Retina Blood Vessels Segmentation and Classification with the Multi-featured Approach.

Segmenting retinal blood vessels poses a significant challenge due to the irregularities inherent in small vessels. The complexity arises from the intricate task of effectively merging features at multiple levels, coupled with potential spatial information loss during successive down-sampling steps. This particularly affects the identification of small and faintly contrasting vessels. To address these challenges, we present a model tailored for automated arterial and venous (A/V) classification, complementing blood vessel segmentation. This paper presents an advanced methodology for segmenting and classifying retinal vessels using a series of sophisticated pre-processing and feature extraction techniques. The ensemble filter approach, incorporating Bilateral and Laplacian edge detectors, enhances image contrast and preserves edges.

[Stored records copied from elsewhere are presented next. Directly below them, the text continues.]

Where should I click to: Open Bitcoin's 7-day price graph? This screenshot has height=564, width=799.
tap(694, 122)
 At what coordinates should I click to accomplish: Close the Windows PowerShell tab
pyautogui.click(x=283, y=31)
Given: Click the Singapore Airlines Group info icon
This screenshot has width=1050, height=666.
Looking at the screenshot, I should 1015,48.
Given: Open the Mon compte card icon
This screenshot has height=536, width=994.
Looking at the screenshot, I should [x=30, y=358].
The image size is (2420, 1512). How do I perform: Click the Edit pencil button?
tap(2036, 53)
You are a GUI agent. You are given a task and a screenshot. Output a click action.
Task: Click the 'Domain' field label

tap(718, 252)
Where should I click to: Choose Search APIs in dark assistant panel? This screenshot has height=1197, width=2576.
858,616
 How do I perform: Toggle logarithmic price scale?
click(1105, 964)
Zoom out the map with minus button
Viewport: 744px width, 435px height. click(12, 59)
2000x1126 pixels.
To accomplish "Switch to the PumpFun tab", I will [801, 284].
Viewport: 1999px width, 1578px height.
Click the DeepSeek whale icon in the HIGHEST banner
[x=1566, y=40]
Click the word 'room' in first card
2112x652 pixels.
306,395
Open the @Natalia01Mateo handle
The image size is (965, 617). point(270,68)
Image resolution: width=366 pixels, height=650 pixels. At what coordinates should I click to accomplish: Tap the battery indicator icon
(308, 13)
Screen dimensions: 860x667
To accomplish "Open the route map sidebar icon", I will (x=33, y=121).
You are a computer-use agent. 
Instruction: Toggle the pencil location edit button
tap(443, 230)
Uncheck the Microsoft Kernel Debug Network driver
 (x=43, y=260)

The proposed algorithm further refines the image by generating an orientation map. During the vessel extraction step, a complete convolution network processes the input image to create a detailed vessel map, enhanced by attention operations that improve modeling perception and resilience. The encoder extracts semantic features, while the Attention Module refines blood vessel depiction, resulting in highly accurate segmentation outcomes. The model was verified using the STARE dataset, which includes 400 images; the DRIVE dataset with 40 images; the HRF dataset with 45 images; and the INSPIRE-AVR dataset containing 40 images. The proposed model demonstrated superior performance across all datasets, achieving an accuracy of 97.5% on the DRIVE dataset, 99.25% on the STARE dataset, 98.33% on the INSPIREAVR dataset, and 98.67% on the HRF dataset. These results highlight the method's effectiveness in accurately segmenting and classifying retinal vessels.